Helfen könnte die Politik, zumindest im Hinblick auf die Stromkosten. In der Beispielrechnung machen die staatlichen Preisbestandteile im Jahr 2022 trotz gesunkener EEG-Umlage immer noch mehr als 6 Cent/KWh aus. Würde die Bundesregierung die Umlagen aus dem Staatshaushalt finanzieren und die Stromsteuer auf das europäisch festgesetzte Mindestmaß absenken, könnte der Gesamtstrompreis auf das Niveau des Vorjahres abgesenkt werden. Zu begrüßen ist daher, dass zumindest die für das Jahr 2023 vorgesehene Abschaffung der EEG-Umlage auf Mitte 2022 vorgezogen werden soll.

****

Aufgabendetails: Erweitere den Auszug über Stromkosten und die EEG-Umlage, indem du nach seinem letzten Satz weiterschreibst. Die Datensätze stammen aus einer anderen Quelle als der Auszug.

Bereitgestelltes Material:
****

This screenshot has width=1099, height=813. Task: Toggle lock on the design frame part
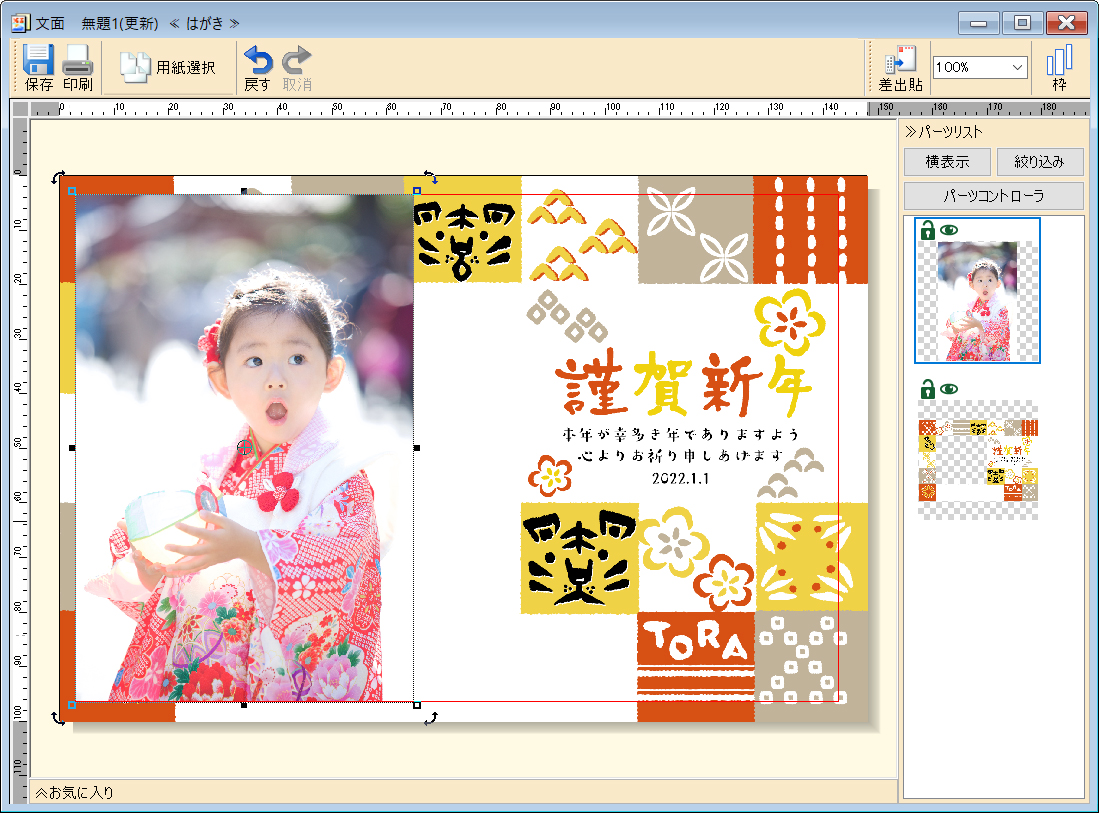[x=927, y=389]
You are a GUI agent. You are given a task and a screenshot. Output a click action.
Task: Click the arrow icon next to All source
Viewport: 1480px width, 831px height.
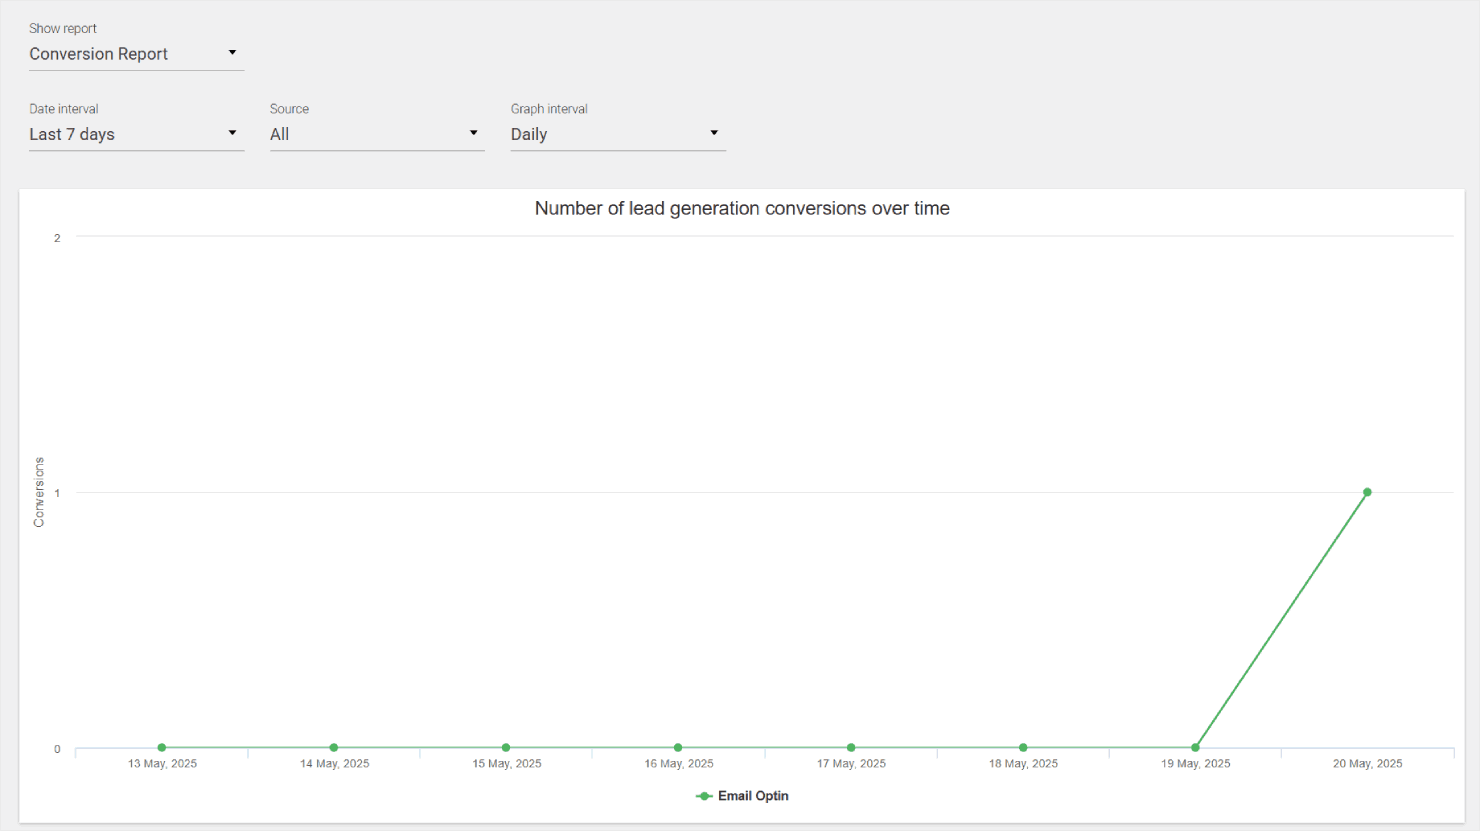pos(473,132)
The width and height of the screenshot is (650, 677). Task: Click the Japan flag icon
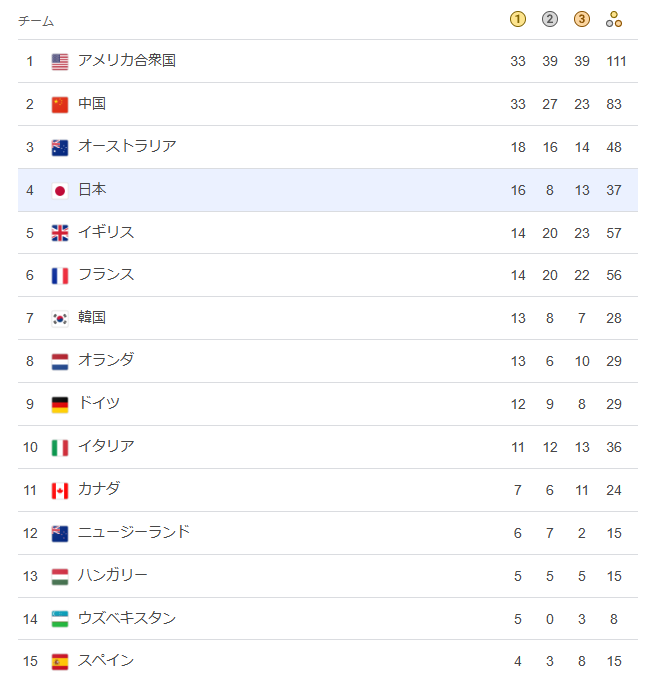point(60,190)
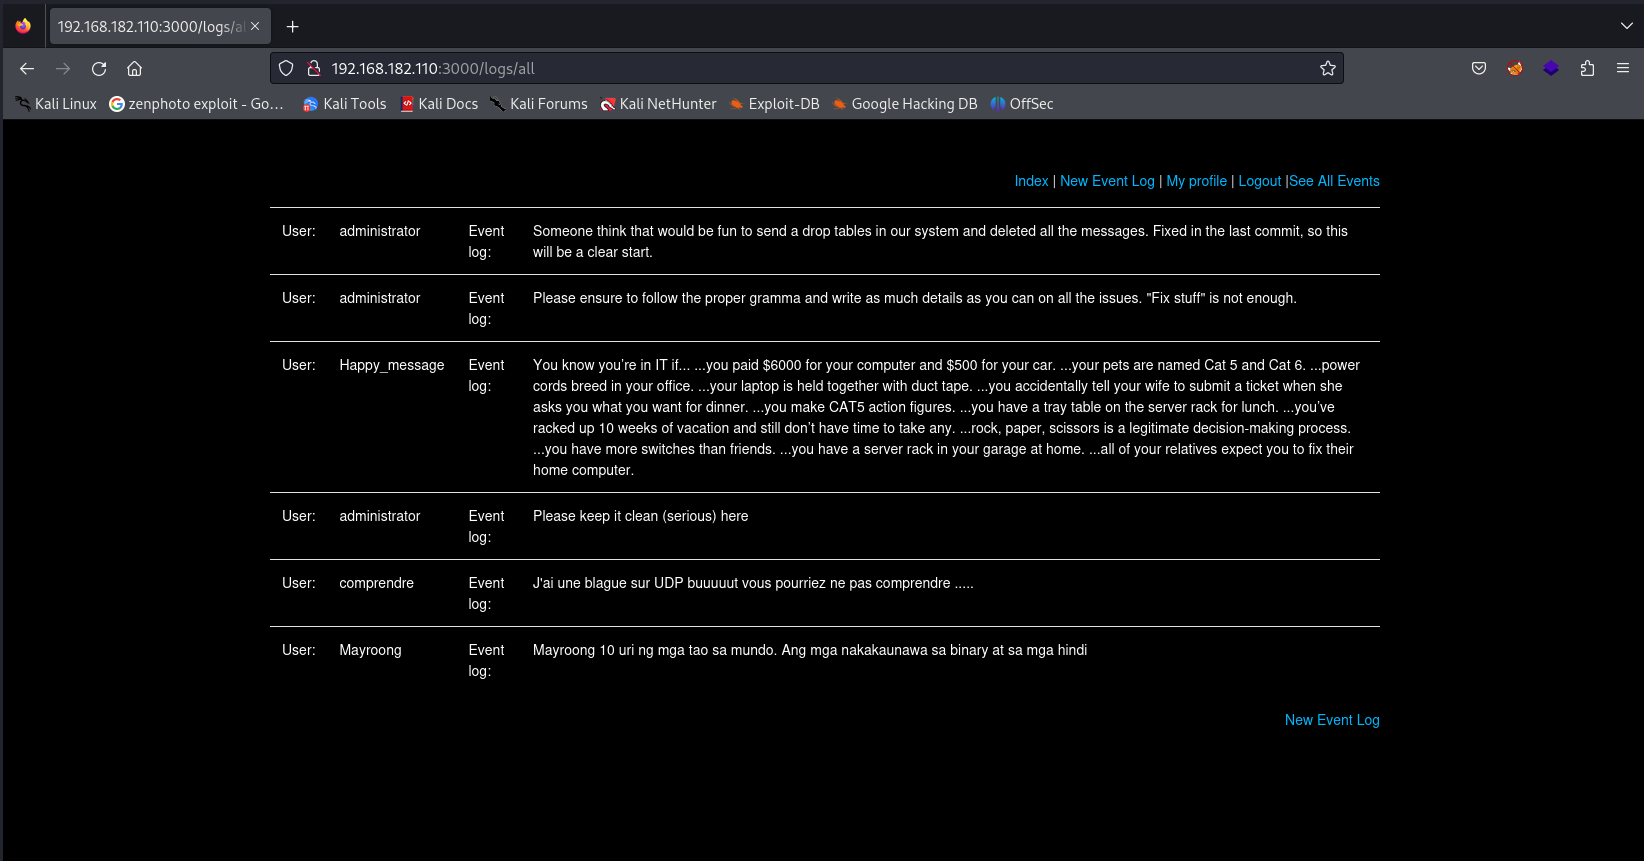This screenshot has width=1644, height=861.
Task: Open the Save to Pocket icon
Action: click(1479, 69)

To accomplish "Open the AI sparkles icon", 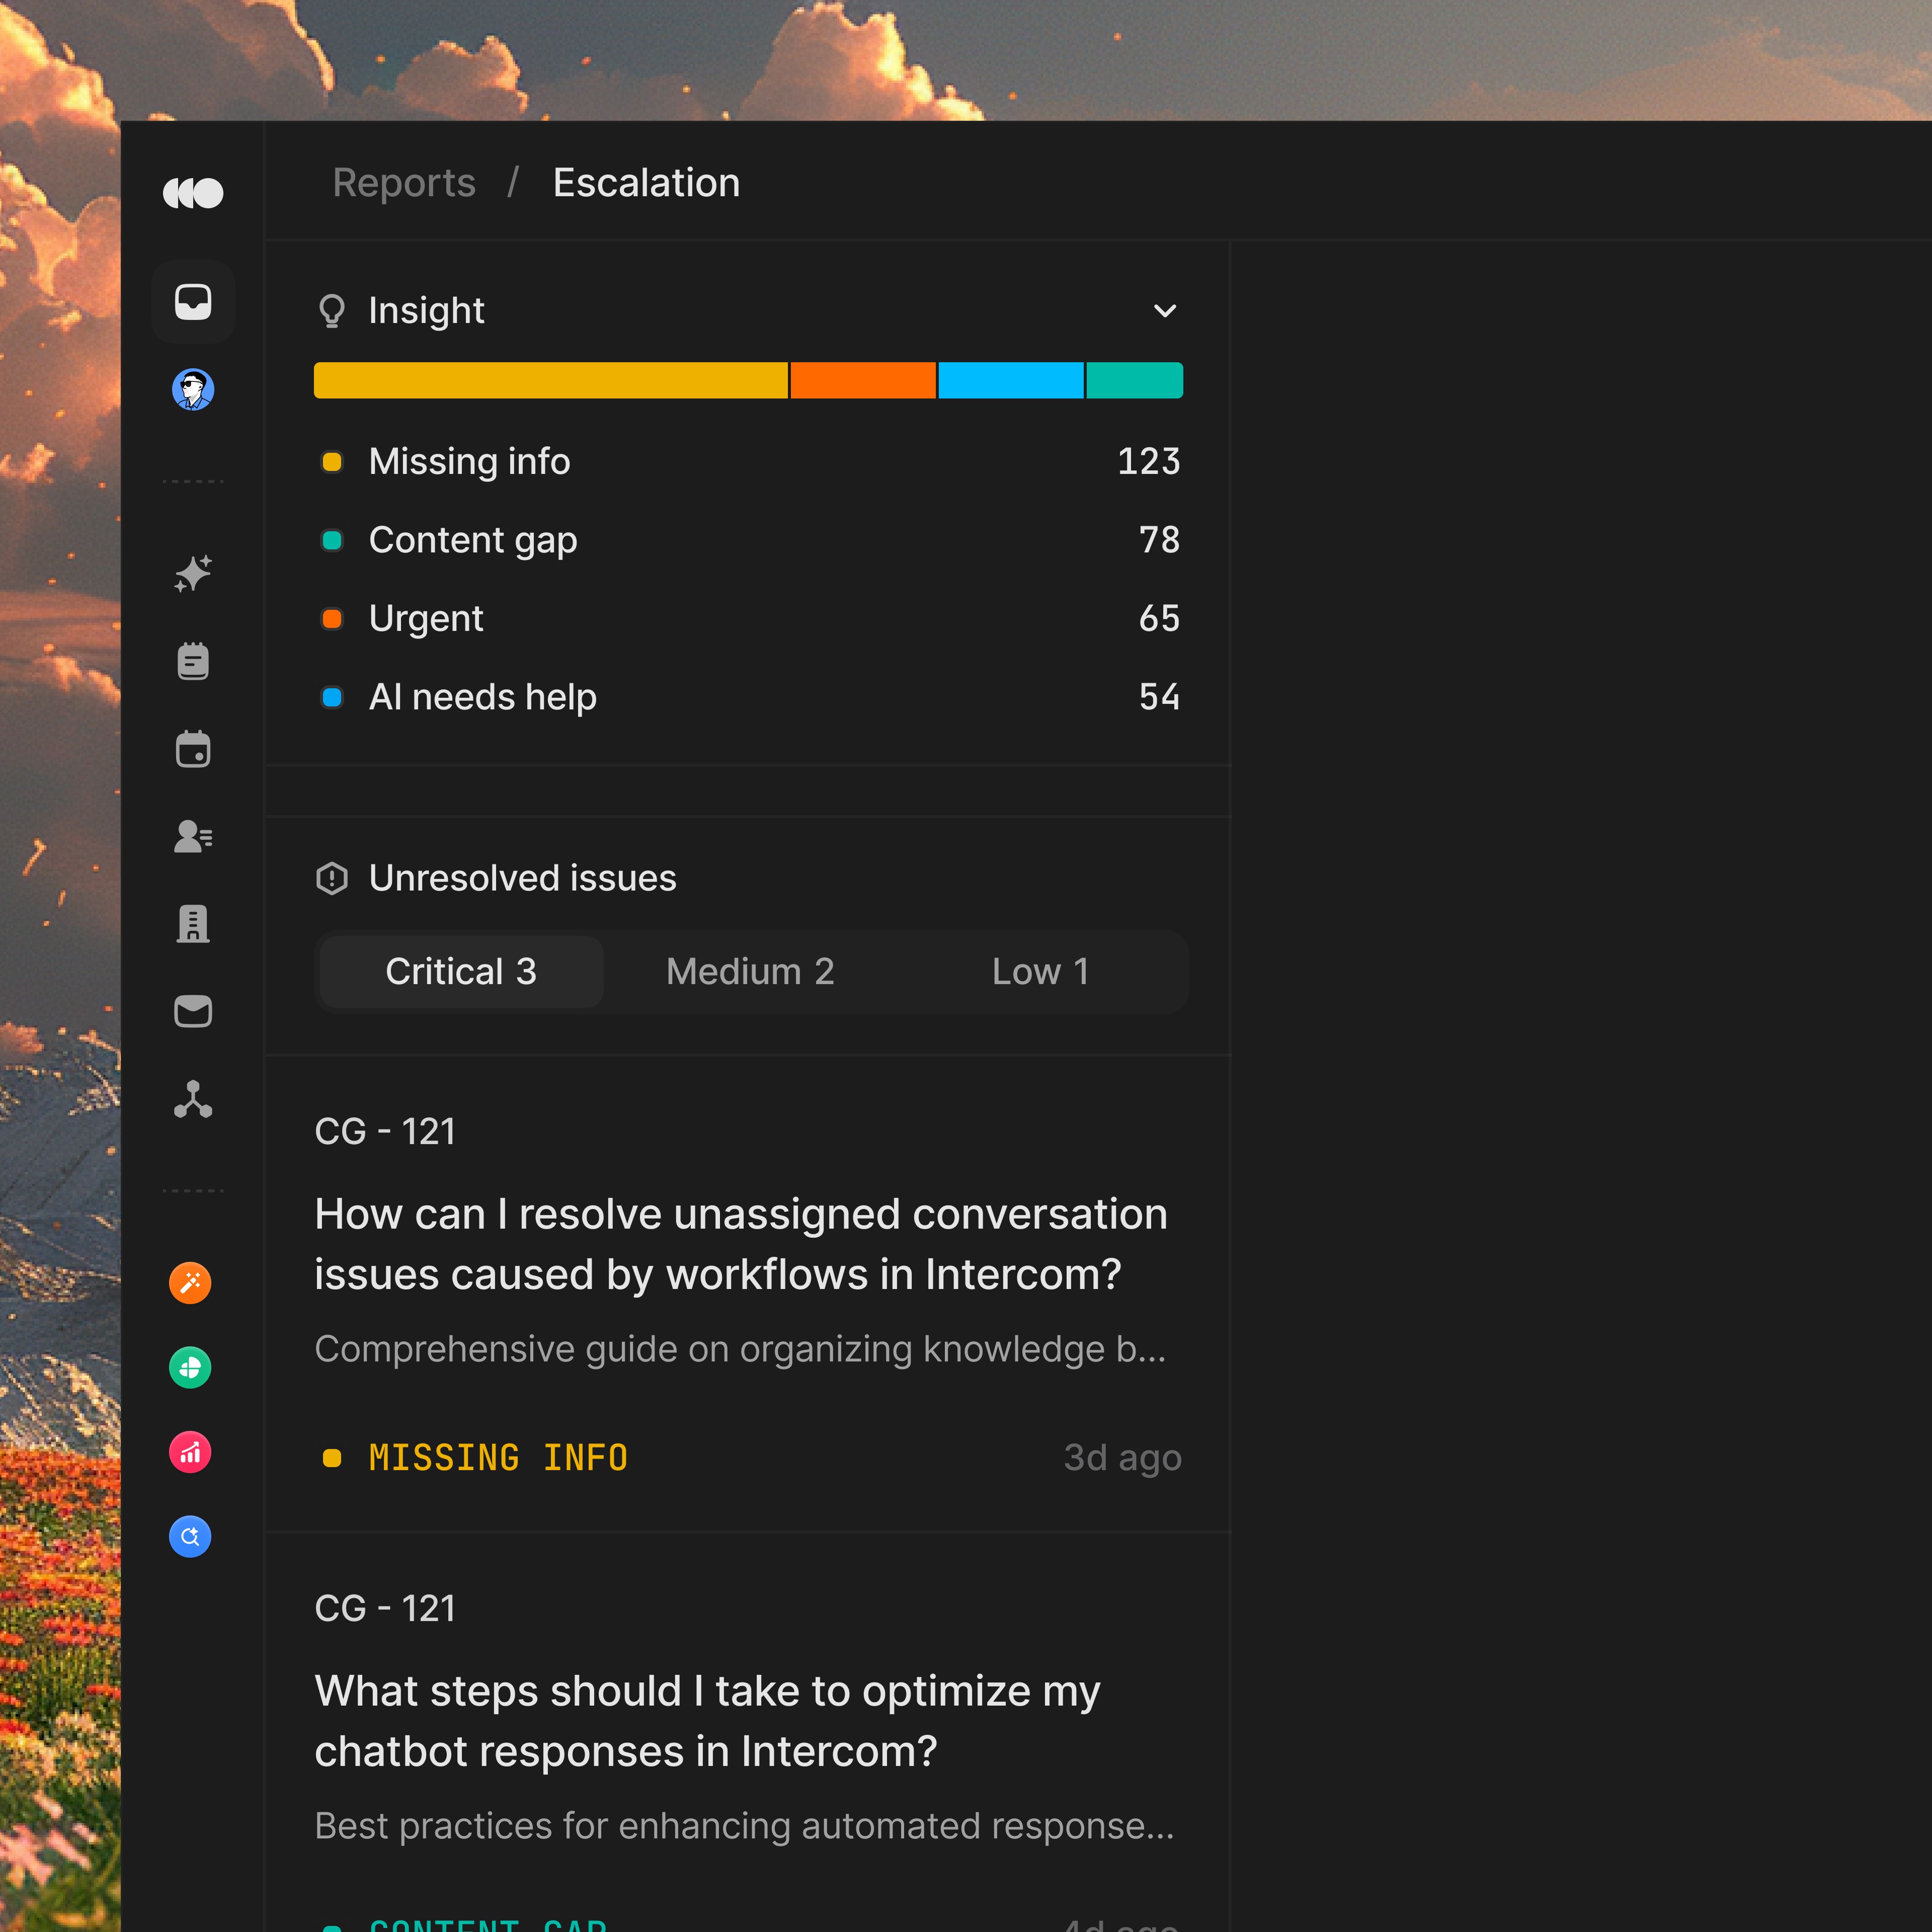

****

Ergebnis der Aufgabe:
Der politische Einfluss auf den Erdgaspreis ist erkennbar geringer, allerdings dennoch vorhanden und sollte ebenfalls genutzt werden. Ein Aussetzen der nationalen CO₂-Abgabe könnte zumindest einen Teil der Kostenerhöhung kompensieren. Beide Maßnahmen – die Finanzierung der Strom-Umlagen aus dem Staatshaushalt und das Aussetzen der CO₂-Abgabe sind geboten, um die Wettbewerbsfähigkeit der deutschen Industrie auf europäischer Ebene wiederherzustellen.

Auf internationaler Ebene stellt der Internationale Währungsfonds in seinem jüngsten World Economic Report fest, dass die Energiepreise in Europa stärker angestiegen sind, als in anderen Regionen. Auch hier ist die Politik gefordert und aufgerufen, die geopolitischen Spannungen an den osteuropäischen Grenzen abzubauen. Sollte dies nicht gelingen, könnten noch deutlich höhere Energiepreise drohen. Dann bliebe nur noch die Flucht in die Erneuerbaren Energien, fraglich jedoch, ob diese für die Unternehmen der Stahl- und Metallverarbeitung rechtzeitig gelingen kann.


Ansprechpartner

Dipl.-Kaufmann Holger Ade
Leiter Industrie- und Energiepolitik

WSM Wirtschaftsverband Stahl- 
und Metallverarbeitung e.V.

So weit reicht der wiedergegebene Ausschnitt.